Ce qu’il a vu était en réalité une ruine de l’ancien palais qui se dressait autrefois à la place de Monserrate. Le site, à l’origine une chapelle médiévale, s’est transformé en une somptueuse résidence d’été pour le millionnaire et collectionneur britannique Francis Cook. Chaque recoin du palais semble aujourd’hui défier délibérément l’histoire pesante et figée dans la pierre des monuments plus anciens de la ville. Au-delà des murs, les jardins botaniques environnants, sans doute les plus diversifiés du Portugal, transportent les visiteurs à travers les continents, avec leurs vallées luxuriantes de fougères, une grande variété de cactus et d’autres arbres du monde entier qui prospèrent grâce au microclimat unique de Sintra.
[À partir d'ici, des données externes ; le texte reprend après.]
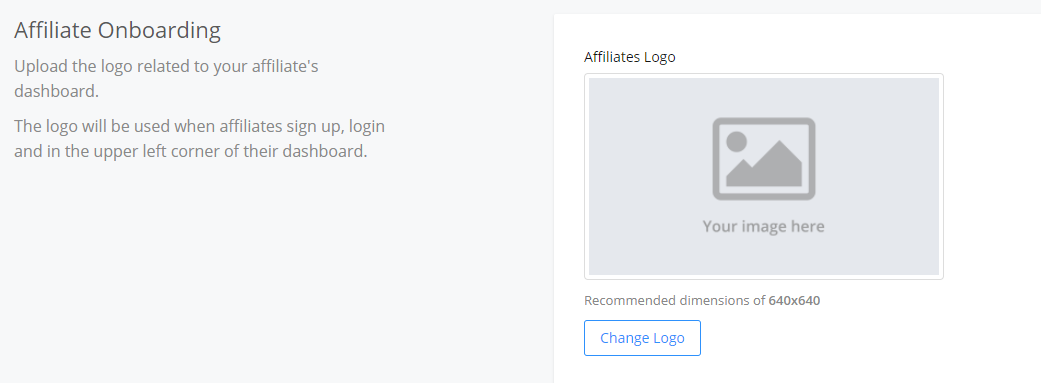This screenshot has height=383, width=1041.
Task: Select the Affiliate Onboarding heading
Action: [x=118, y=31]
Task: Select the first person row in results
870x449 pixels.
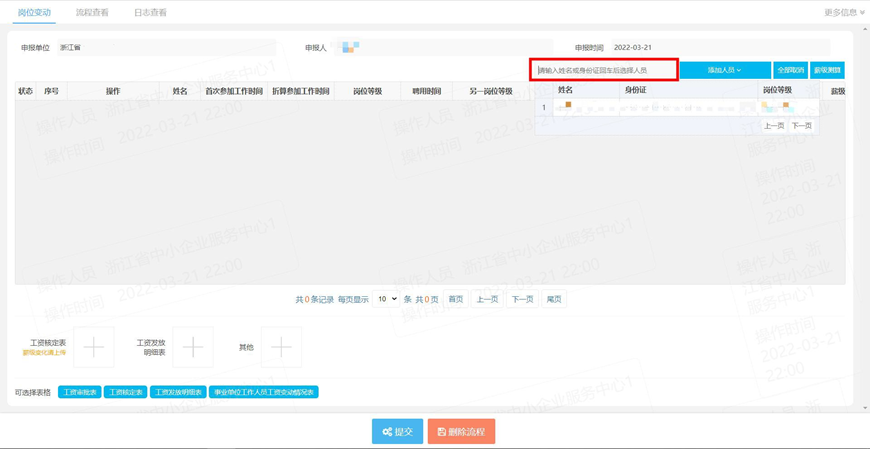Action: point(677,107)
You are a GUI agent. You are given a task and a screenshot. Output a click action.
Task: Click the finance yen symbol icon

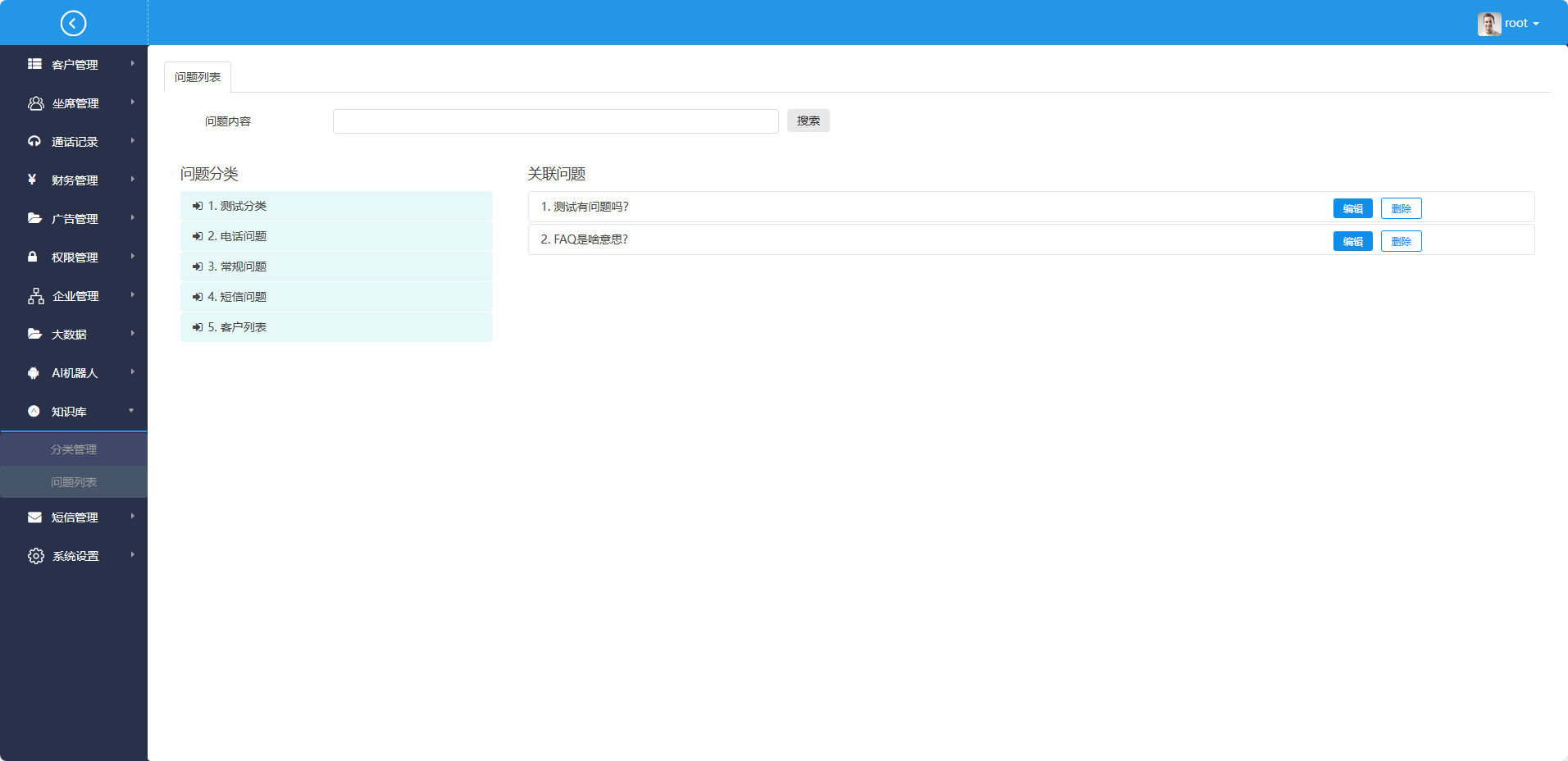coord(32,180)
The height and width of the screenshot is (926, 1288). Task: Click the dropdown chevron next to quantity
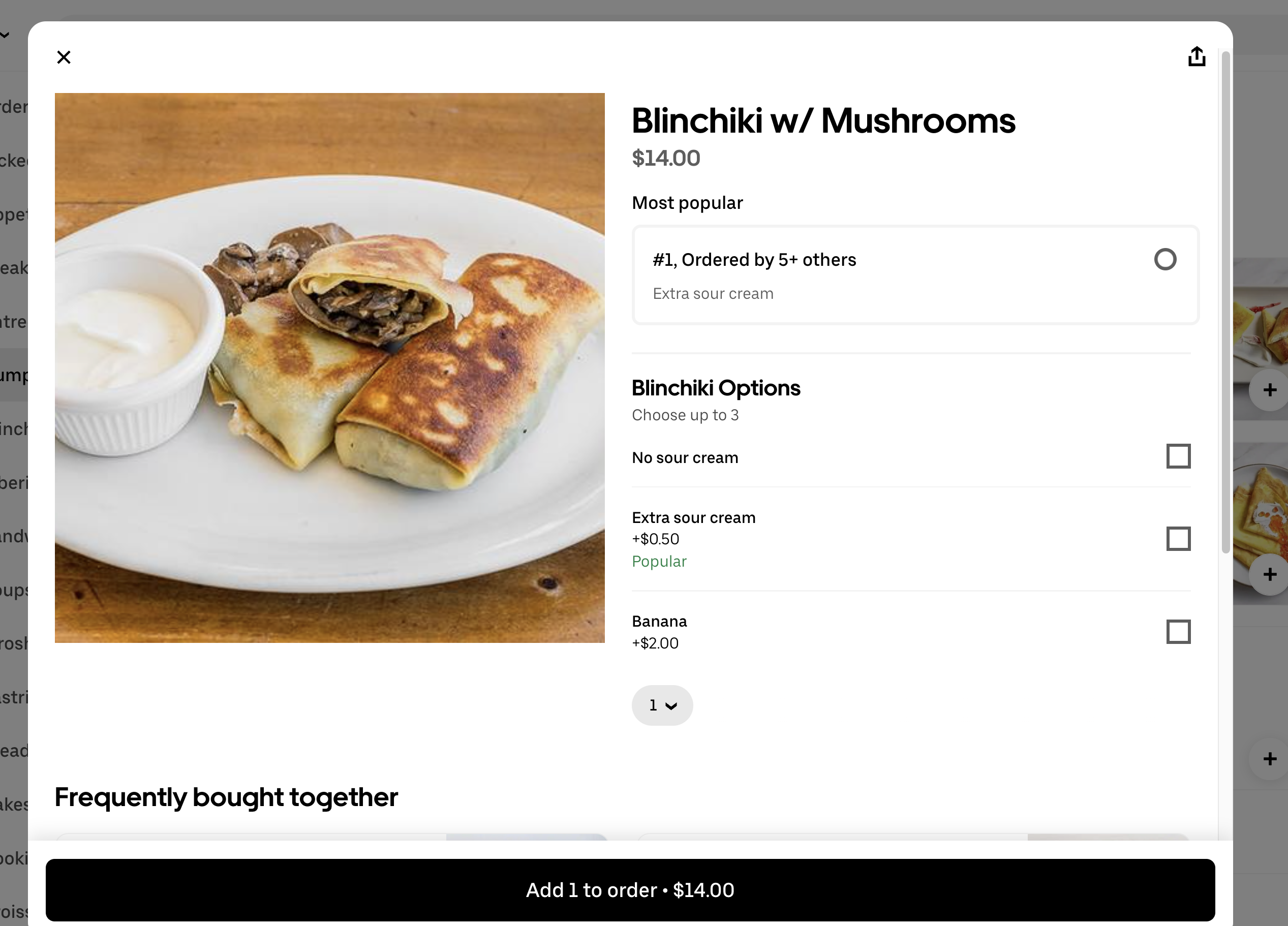tap(671, 706)
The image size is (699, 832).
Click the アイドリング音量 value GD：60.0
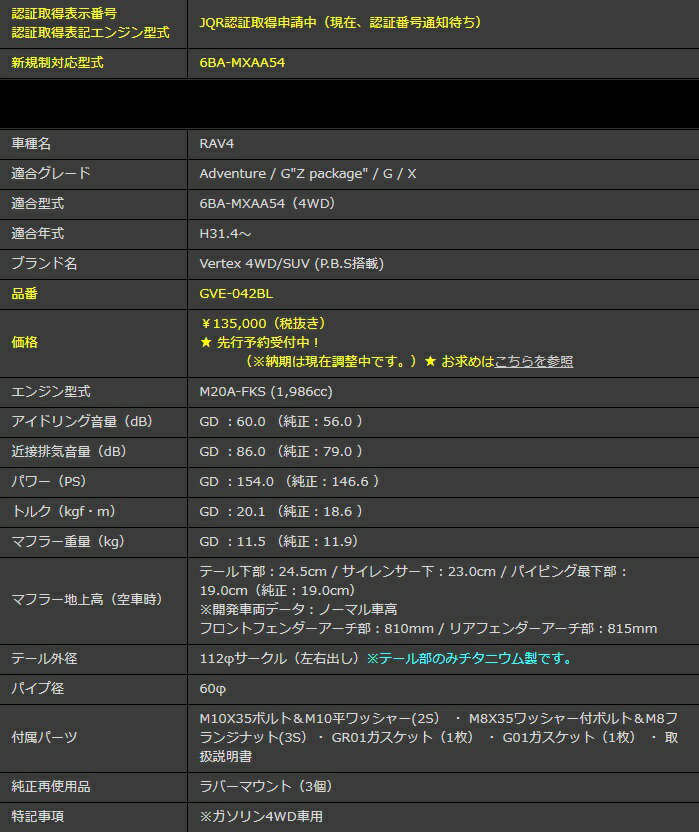pos(237,421)
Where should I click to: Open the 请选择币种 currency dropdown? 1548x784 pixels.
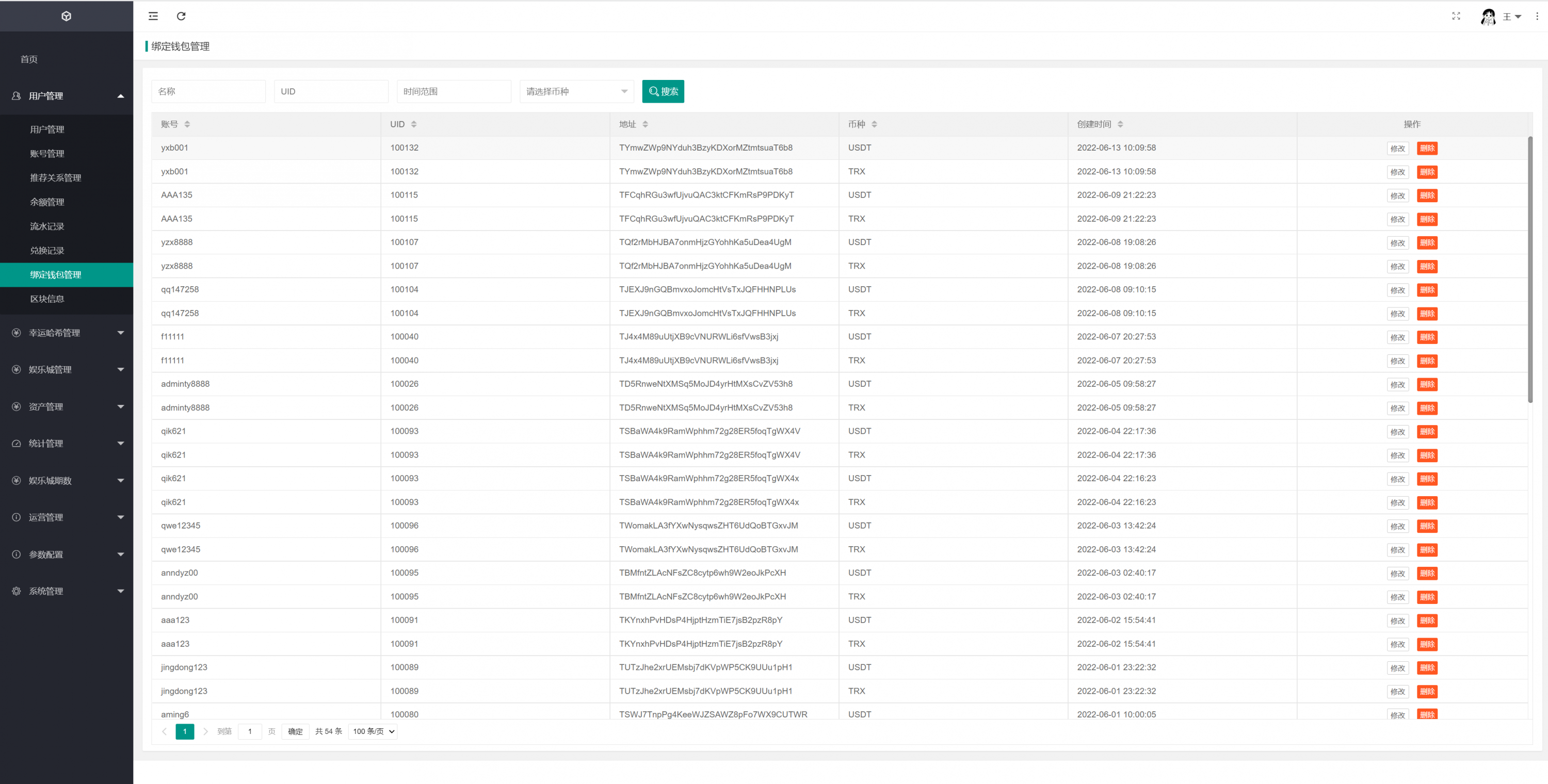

Se promener aujourd’hui dans ces galeries voûtées et interconnectées, c’est contempler un univers magnifiquement mis en scène, empreint d’une fascination pour le monde et d’une liberté esthétique, où la frontière entre sanctuaire botanique exotique et palais construit par l’homme s’estompe complètement. Une légende locale raconte également que le palais aurait été construit sur la tombe d’un chevalier templier qui aurait contribué à mener le siège contre les Maures. Cependant, surtout à Sintra, la frontière entre légende et réalité est très ténue.